THE TASK: Please output exactly the lines from the one that holds "You are a GUI" through the final line of the data, and nothing else; leave out any pictures.

*** RECORDS FOR PROCESSING ***

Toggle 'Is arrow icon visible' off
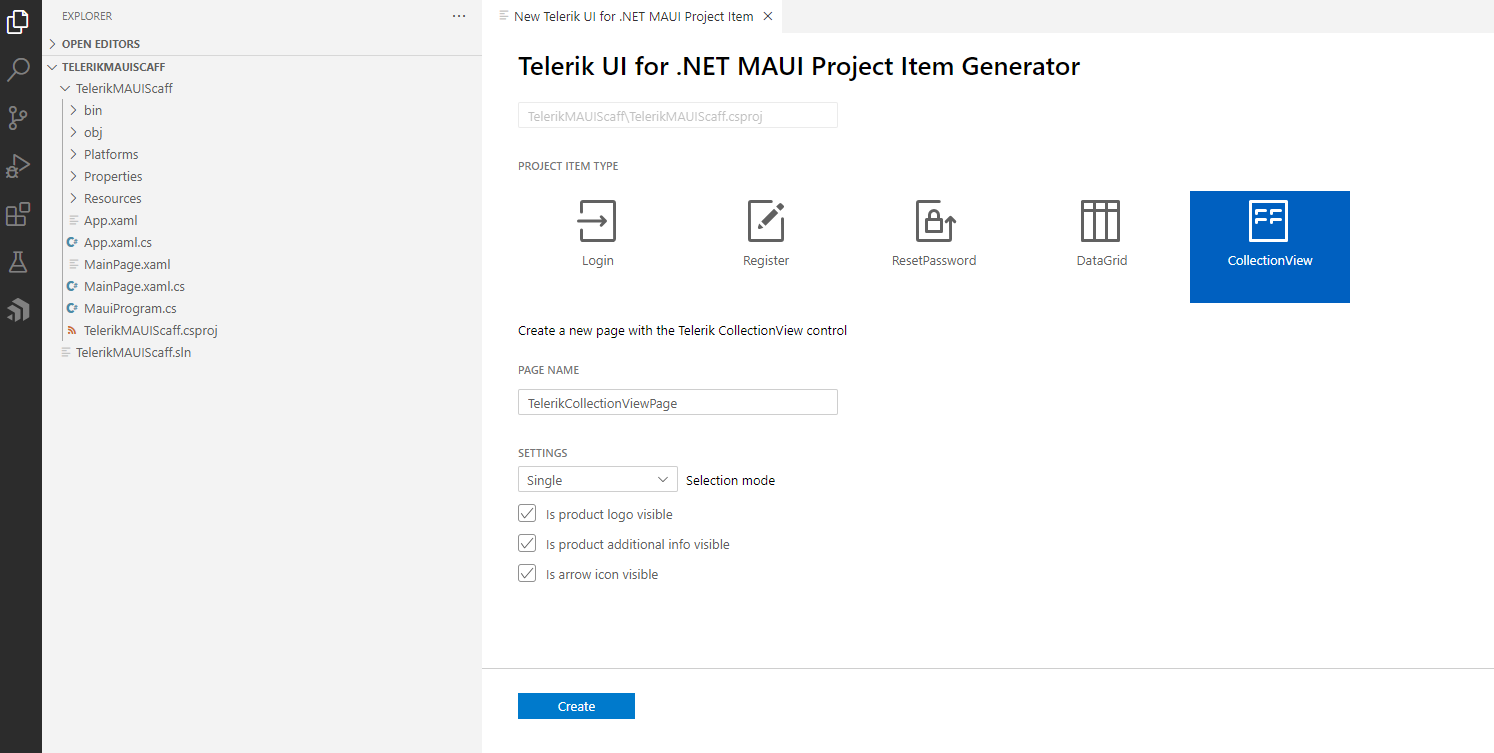 527,573
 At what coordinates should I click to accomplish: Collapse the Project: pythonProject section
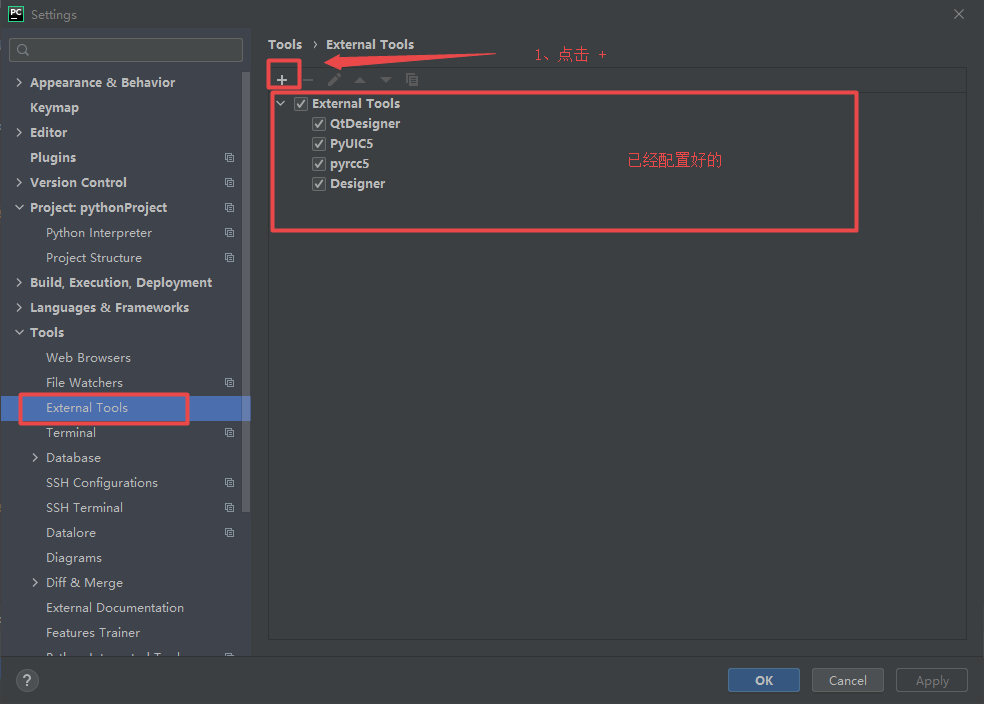18,207
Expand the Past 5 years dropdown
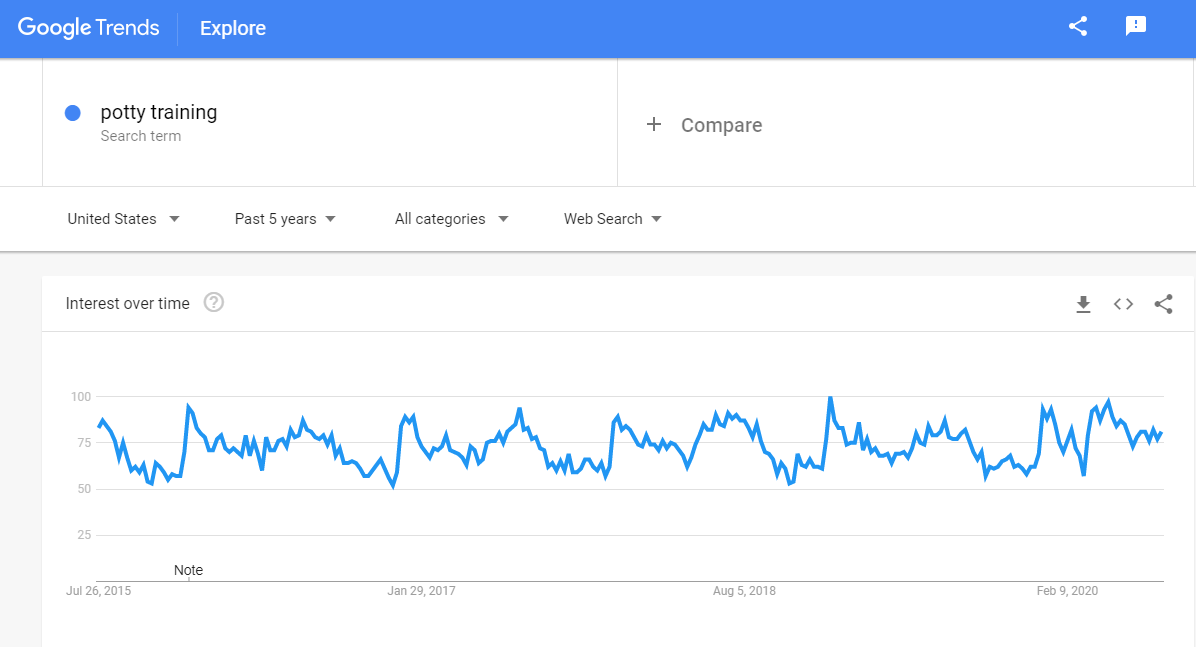 pos(285,219)
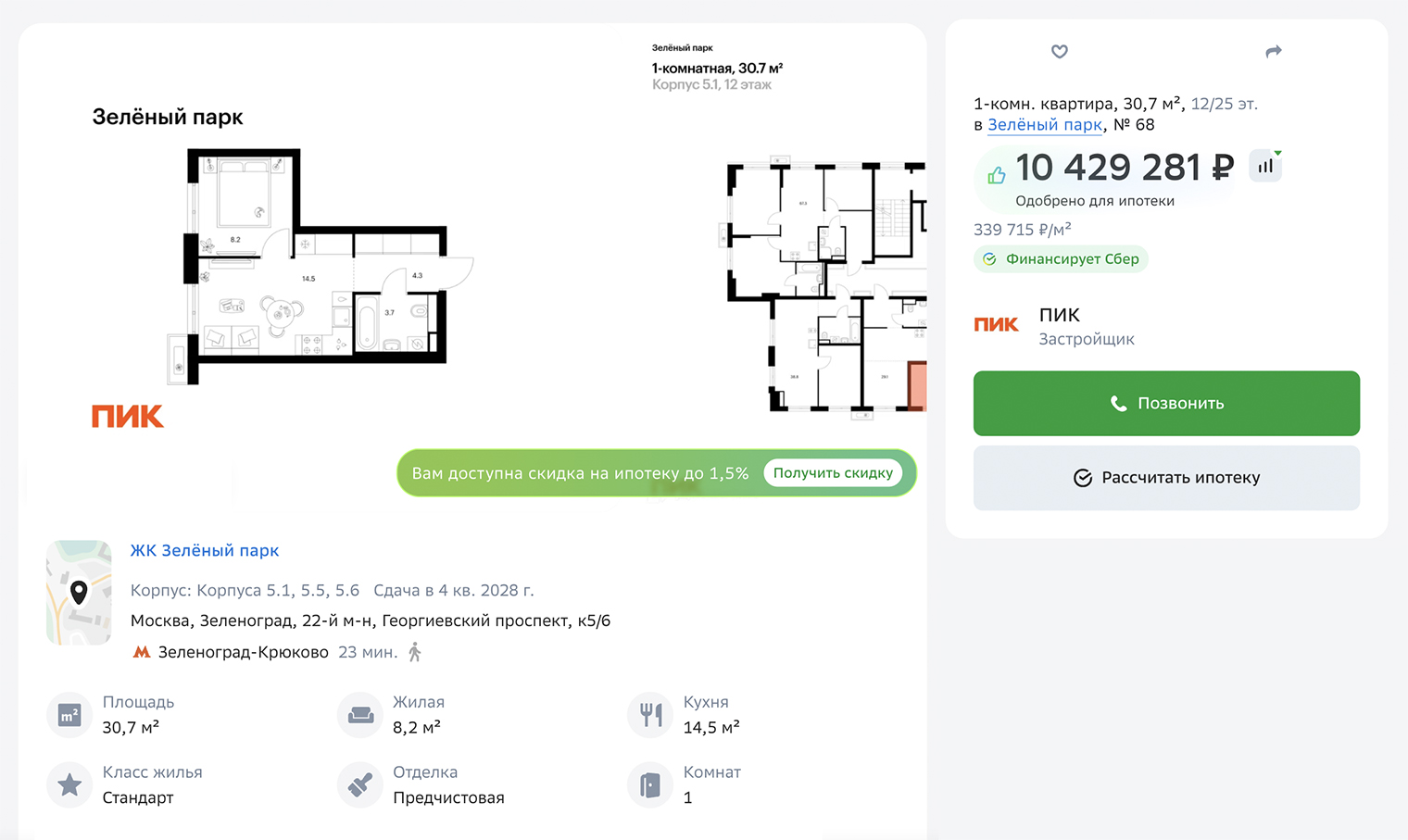Click the housing class star icon

click(69, 785)
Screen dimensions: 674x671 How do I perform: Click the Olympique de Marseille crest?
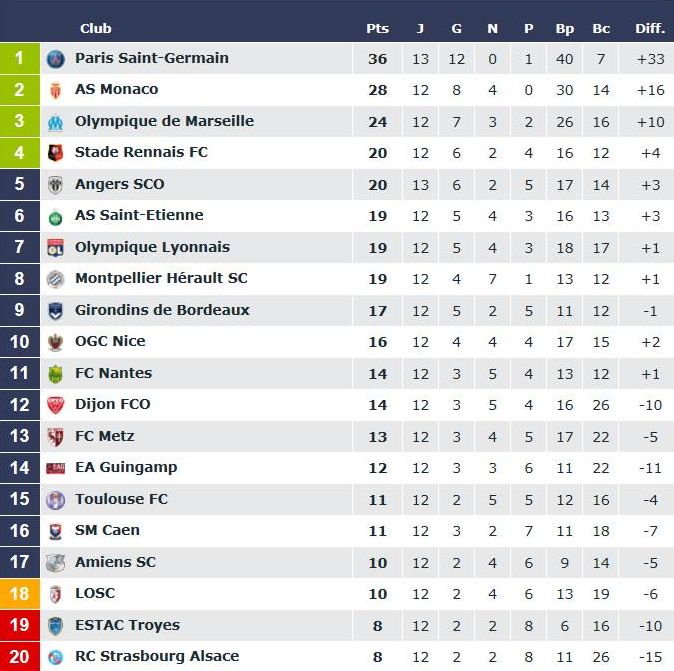(x=56, y=122)
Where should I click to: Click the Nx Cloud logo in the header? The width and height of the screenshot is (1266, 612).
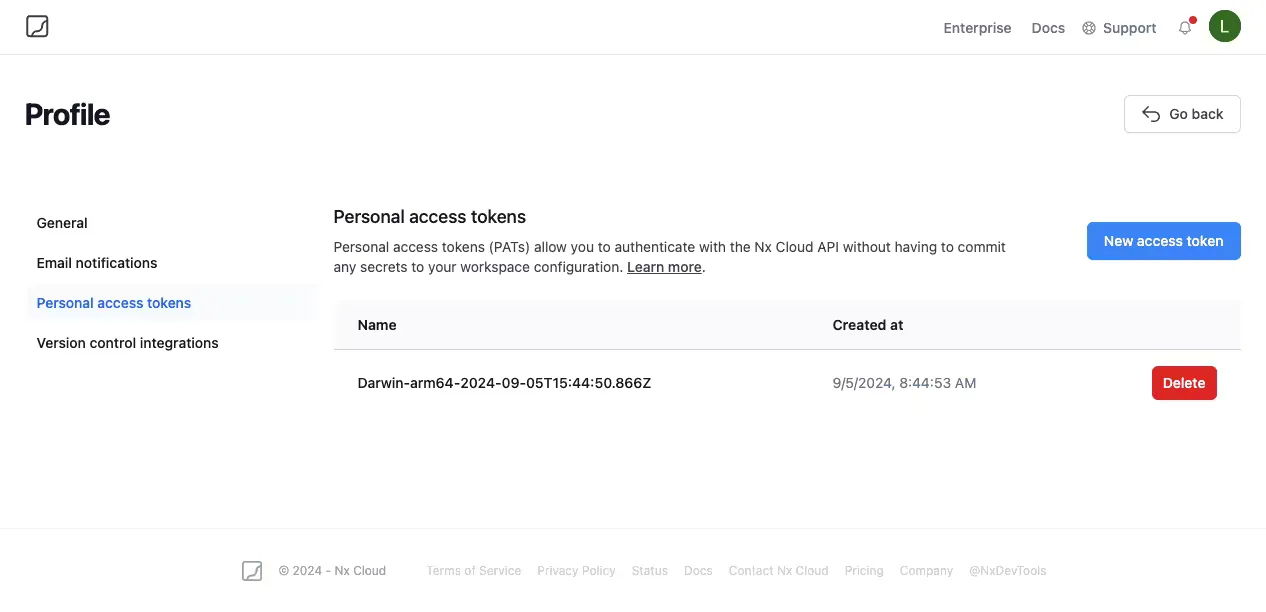tap(37, 26)
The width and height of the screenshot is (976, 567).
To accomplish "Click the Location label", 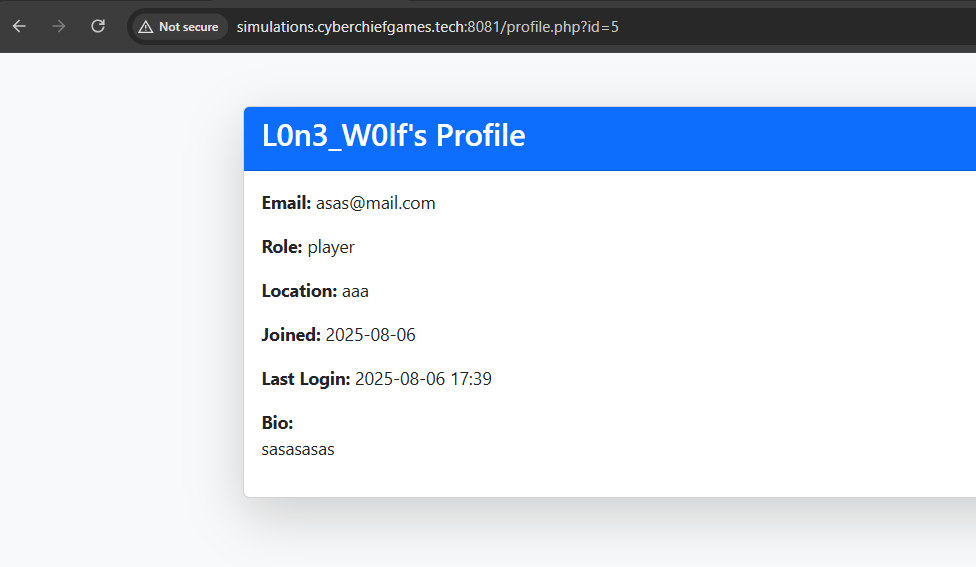I will coord(299,291).
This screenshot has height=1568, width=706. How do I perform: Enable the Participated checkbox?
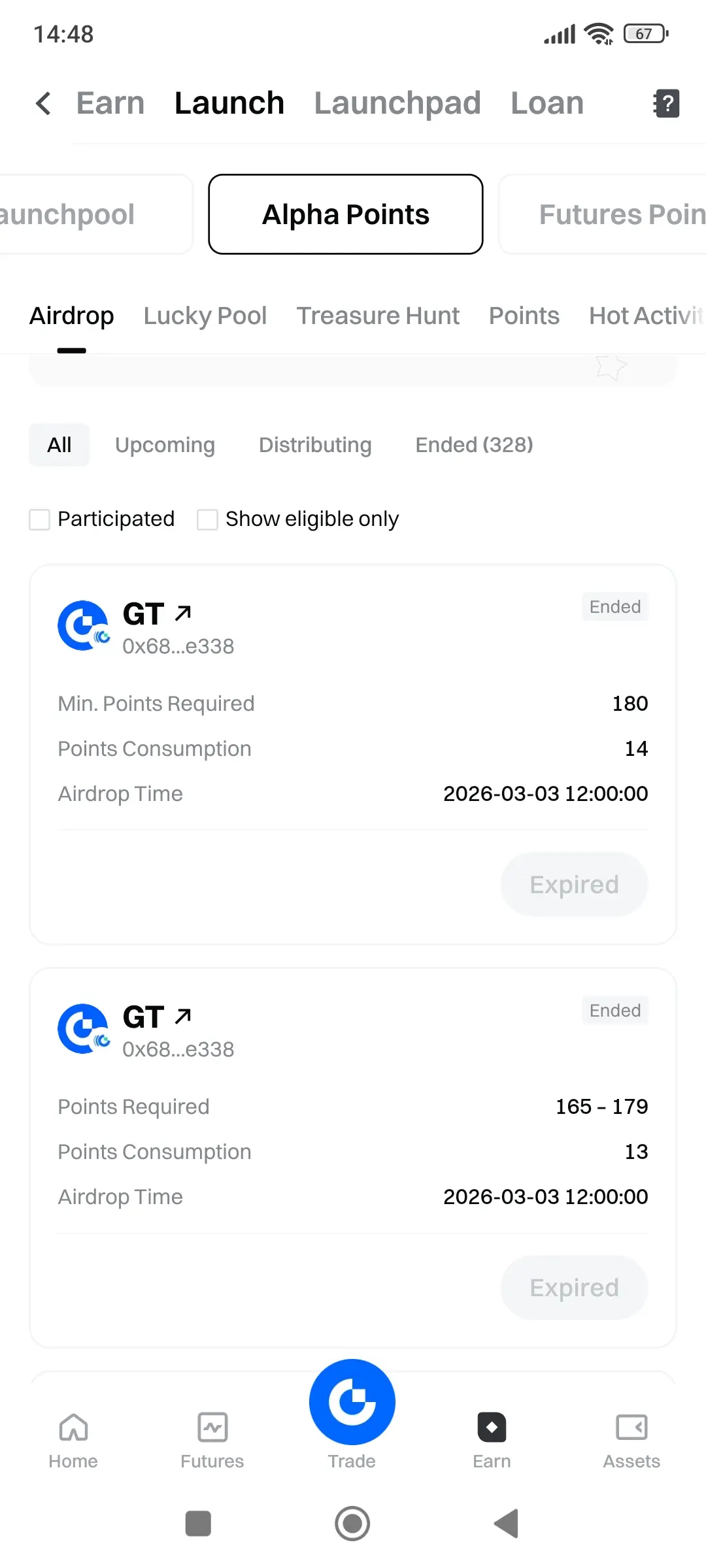tap(40, 520)
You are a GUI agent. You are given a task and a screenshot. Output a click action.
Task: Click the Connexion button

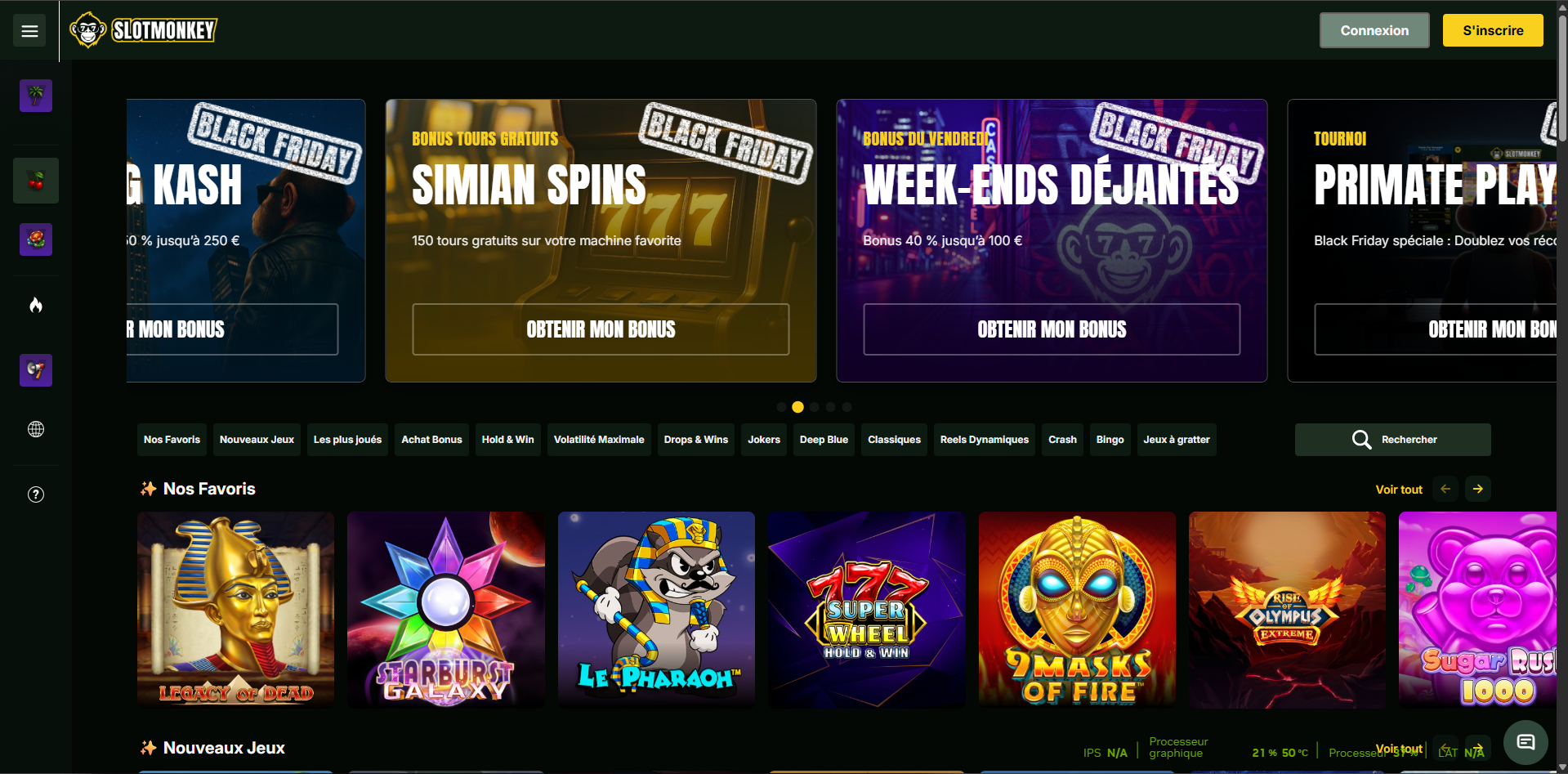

*** End of RECORDS FOR PROCESSING ***

FINISHED EXERCISE:
You are a GUI agent. You are given a task and a screenshot. Output a click action.
Task: Click the Connexion button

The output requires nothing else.